Dynorphin-based "release on demand" gene therapy for drug-resistant temporal lobe epilepsy

Abstract

Focal epilepsy represents one of the most common chronic CNS diseases. The high incidence of drug resistance, devastating comorbidities, and insufficient responsiveness to surgery pose unmet medical challenges. In the quest of novel, disease-modifying treatment strategies of neuropeptides represent promising candidates. Here, we provide the "proof of concept" that gene therapy by adeno-associated virus (AAV) vector transduction of preprodynorphin into the epileptogenic focus of well-accepted mouse and rat models for temporal lobe epilepsy leads to suppression of seizures over months. The debilitating long-term decline of spatial learning and memory is prevented. In human hippocampal slices obtained from epilepsy surgery, dynorphins suppressed seizure-like activity, suggestive of a high potential for clinical translation. AAV-delivered preprodynorphin expression is focally and neuronally restricted and release is dependent on high-frequency stimulation, as it occurs at the onset of seizures. The novel format of "release on demand" dynorphin delivery is viewed as a key to prevent habituation and to minimize the risk of adverse effects, leading to long-term suppression of seizures and of their devastating sequel.

Keywords: adeno-associated virus; learning; memory; neuropeptide; seizure.

Figure 1. Effect of AAV‐pDyn on seizures in mouse and rat models of TLE

1. A

   Displayed (sc)AAV2‐based vector backbones were packaged in AAV serotype 1 capsids. AAV‐ITRs are displayed in gray, and ΔITR refers to the mutated ITR version of scAAVs. The transgene of AAV‐pDyn is a codon‐optimized version of the full‐length human preprodynorphin cDNA enhanced by a WPRE element. Control vectors carry either a truncated, non‐functional version of the enhanced GFP gene (AAV‐ΔGFP), or its functional counterpart (AAV‐eGFP; not displayed).

2. B

   Kainic acid mouse model of TLE: Daily EEG recordings obtained from the epileptogenic focus starting from 1 month after KA injection and spanning the period from 2 days before to 7 days after AAV‐pDyn delivery (2 × 10⁹ gp).

3. C

   Higher time resolution of the indicated section of the Day +1 in (B), representing a hippocampal paroxysmal discharge (HPD). A generalized seizure is depicted in Fig EV1.

4. D, E

   The characteristic EEG features of this model, secondary generalized seizures (bars) and HPDs (lines), were reduced in number and in duration by AAV‐pDyn (red; n = 3 (from day 60); 7 (till day 30) per time interval), but not by AAV‐ΔGFP or after sham treatment (blue; n = 4 (day 90); 5 (day 30 and 60); and 6 (before day 30), per time interval).
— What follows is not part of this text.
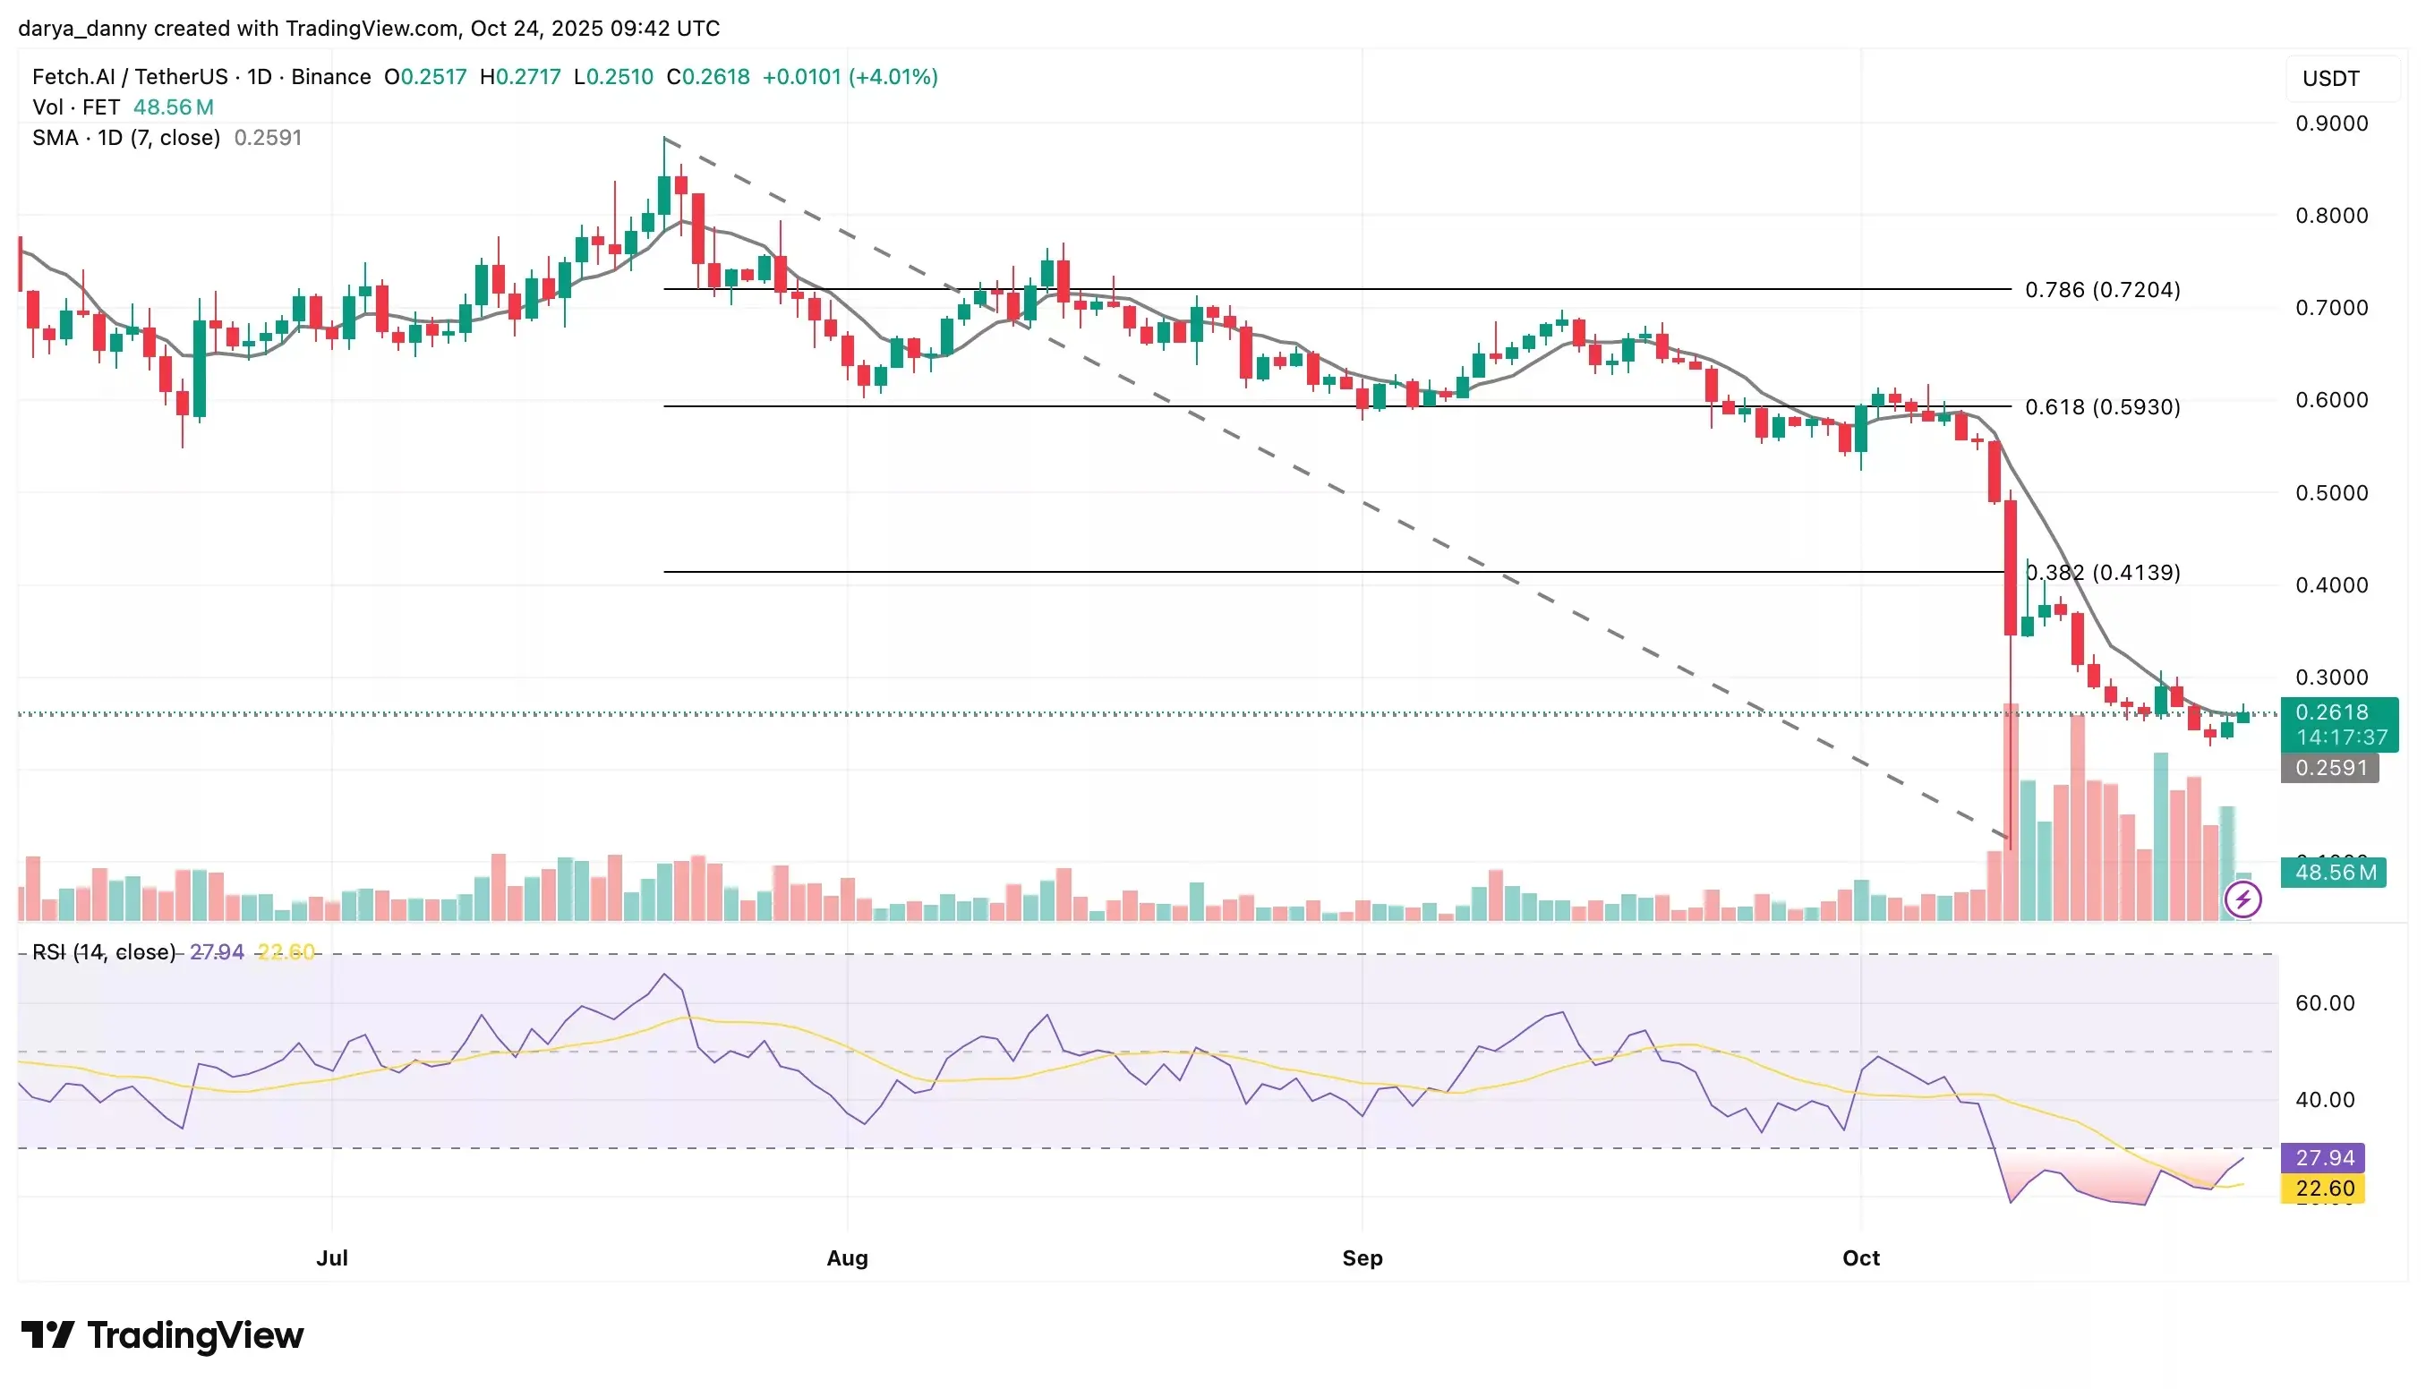Click the 0.786 (0.7204) Fibonacci level label
The image size is (2426, 1389).
point(2102,290)
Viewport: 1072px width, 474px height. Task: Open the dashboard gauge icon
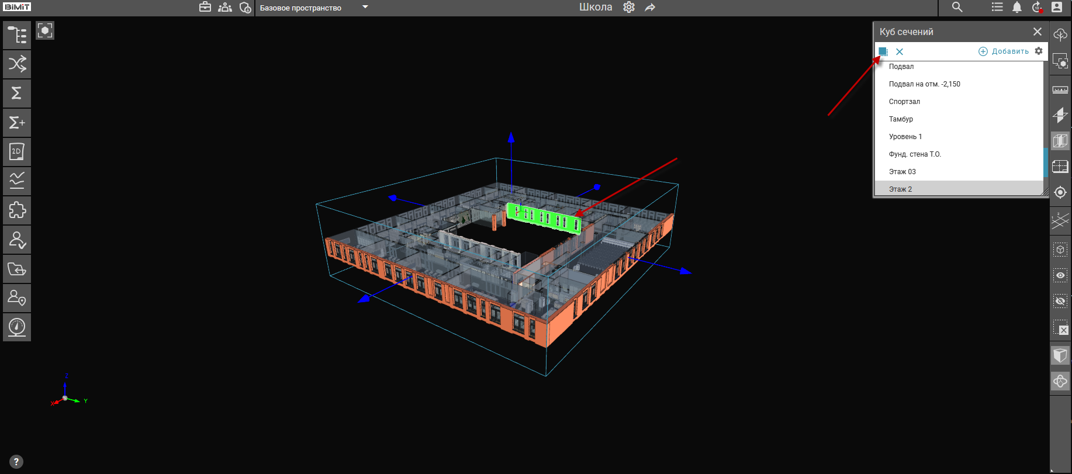tap(17, 327)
The relatively high variability of seizure frequencies and duration is typical for this model and reflects the findings in human mTLE. Some animals could not be recorded for the entire period due to loss of implant. **P < 0.01; effect of treatment on HPDs; ^## P < 0.01; effect of treatment on generalized seizures; analyzed by two‐way ANOVA with Bonferroni correction for both number and time.

5. F

   Injection of norBNI (20 mg/kg; i.p.) results in a transient reappearance of HPDs immediately and 24 h after application. One week after norBNI application (washout), suppression of HPDs was re‐established. Data obtained from 4 epileptic animals before (black) and after (red) AAV‐pDyn delivery (2 × 10⁹ gp) are depicted. *P < 0.05; **P < 0.01; one‐way ANOVA for repeated measures with Friedman post hoc test.

6. G

   EEG recordings obtained from the ipsilateral dorsal hippocampus of rats after electrical self‐sustained status epilepticus (SSSE) before (black) and after (red) AAV‐pDyn delivery (4x10⁹ gp) are depicted. Spike trains with a frequency of at least 2.5 Hz induced by SSSE were markedly reduced by AAV‐pDyn (n = 4). *P < 0.05 one‐way ANOVA for repeated measures with Friedman post hoc test.
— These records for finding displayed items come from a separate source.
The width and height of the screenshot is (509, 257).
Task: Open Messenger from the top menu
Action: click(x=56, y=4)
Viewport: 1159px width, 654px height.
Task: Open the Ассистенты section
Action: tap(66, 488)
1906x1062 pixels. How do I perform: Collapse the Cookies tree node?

Data information: Data represent mean ± standard error of the mean.

Figure EV1. EEG trace of a seizure

1. A

   EEG trace of a generalized seizure in a KA‐treated mouse; from top to bottom contralateral hippocampus, contralateral motor cortex and ipsilateral hippocampus.

2. B

   Blow‐up of the EEG trace from the ipsilateral hippocampus in panel (A).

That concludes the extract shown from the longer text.